-- HOW TO COMPLETE THIS TASK --
Only some lines are wanted: please transcribe exactly those from the one containing "You are a computer-use" through the end of the data, pictures excluded.

-- RECORDS PROVIDED --
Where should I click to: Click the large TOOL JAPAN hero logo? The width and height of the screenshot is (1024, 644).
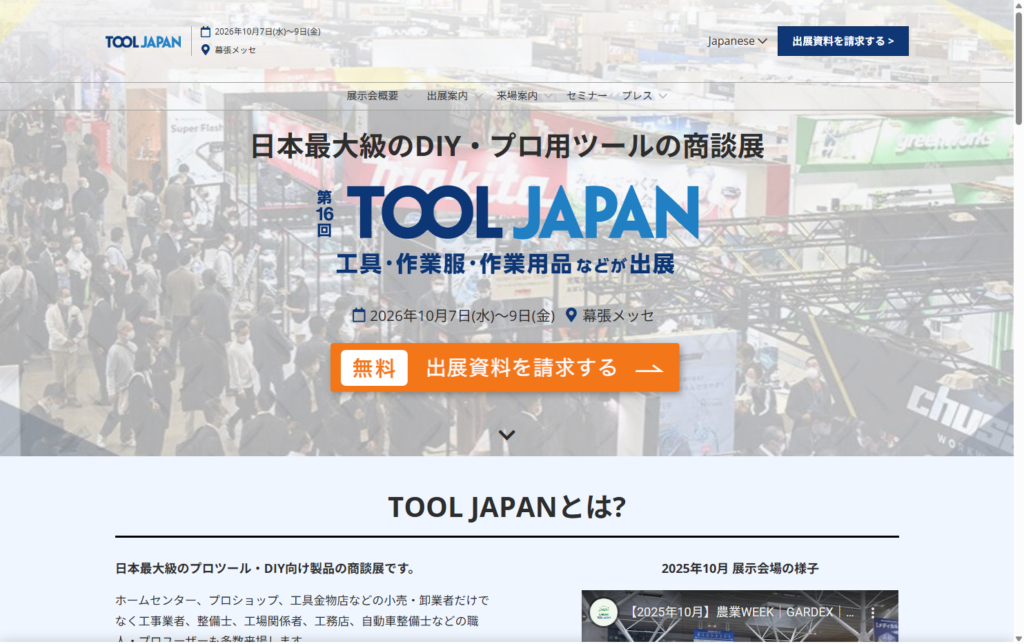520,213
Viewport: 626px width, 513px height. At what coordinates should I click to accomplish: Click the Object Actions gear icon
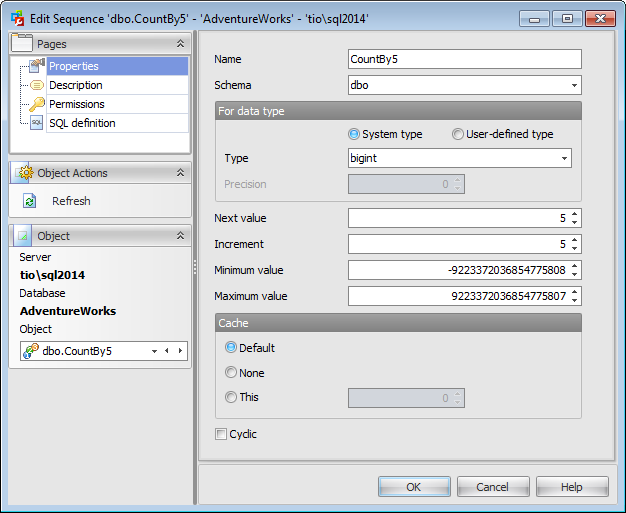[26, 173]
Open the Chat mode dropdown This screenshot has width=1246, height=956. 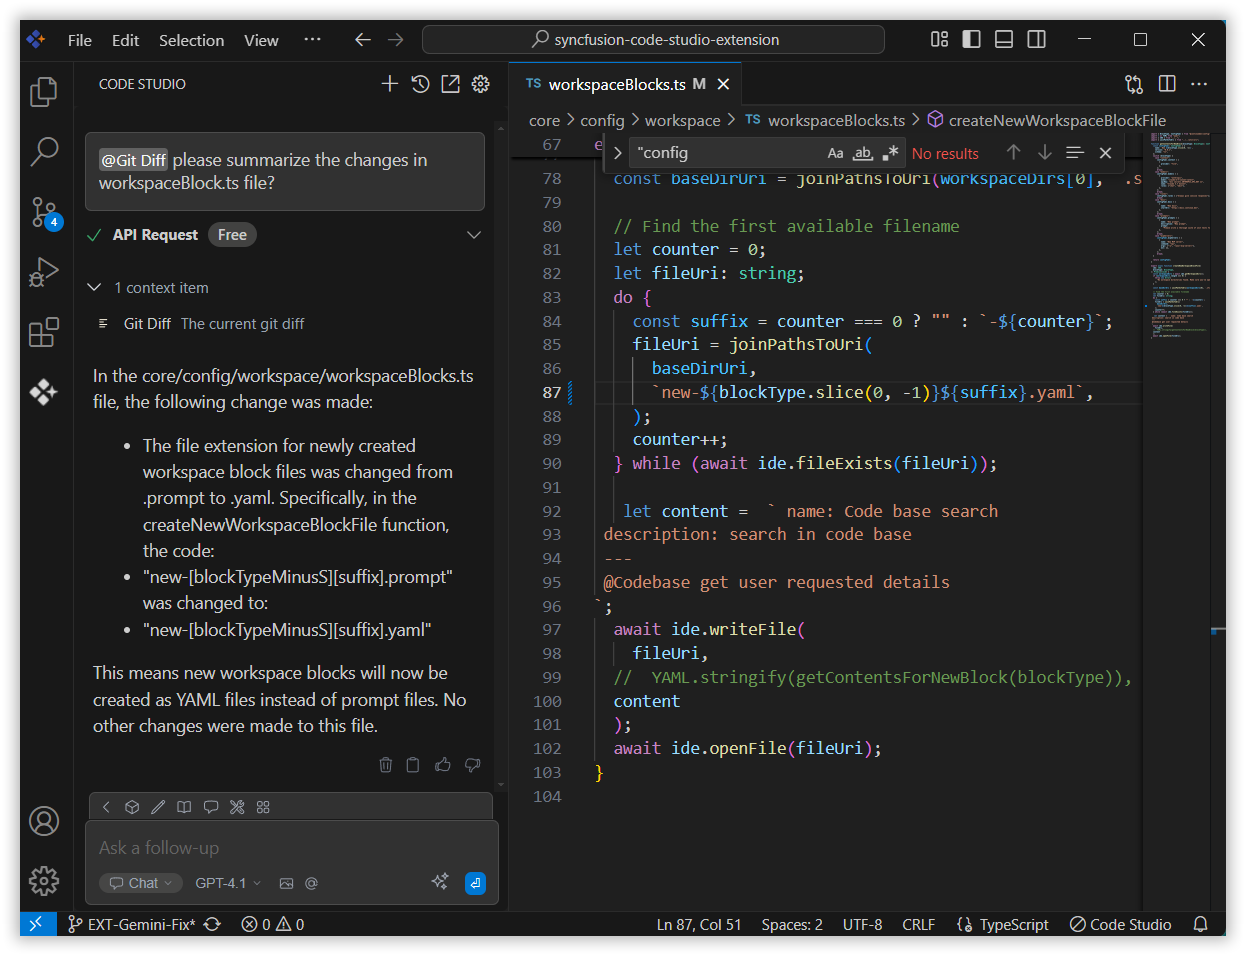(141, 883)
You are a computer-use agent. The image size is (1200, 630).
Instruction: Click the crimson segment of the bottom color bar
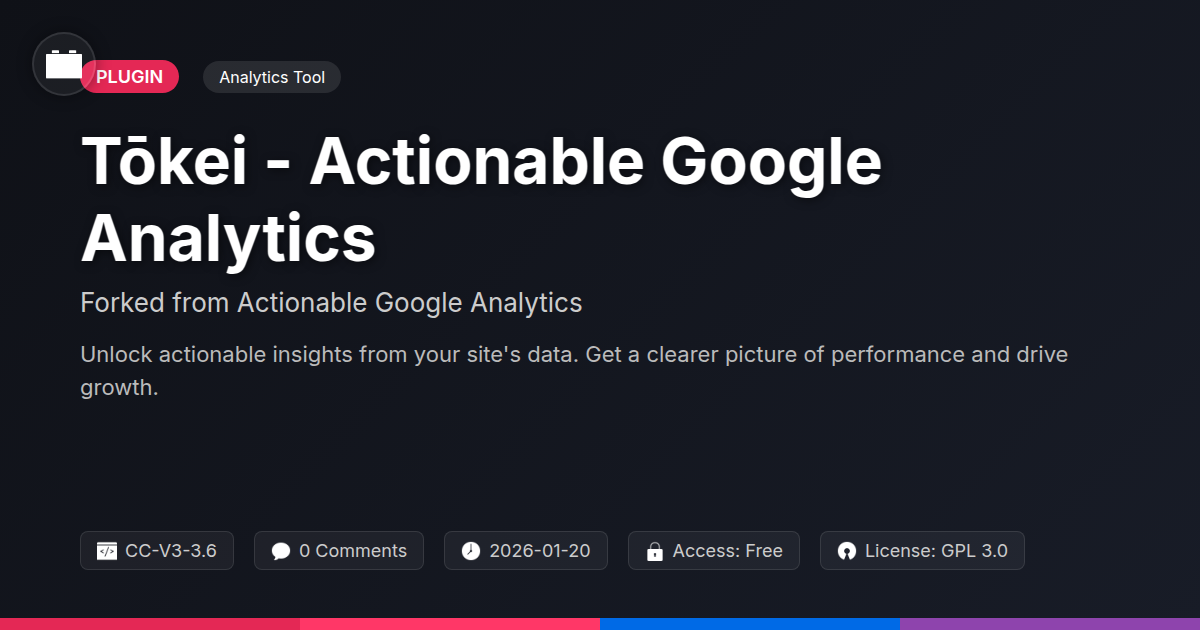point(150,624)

-- RESPONSE FOR THIS EXERCISE --
You are a computer-use agent. The image size is (1200, 630).
Instruction: Click the crimson segment of the bottom color bar
point(150,624)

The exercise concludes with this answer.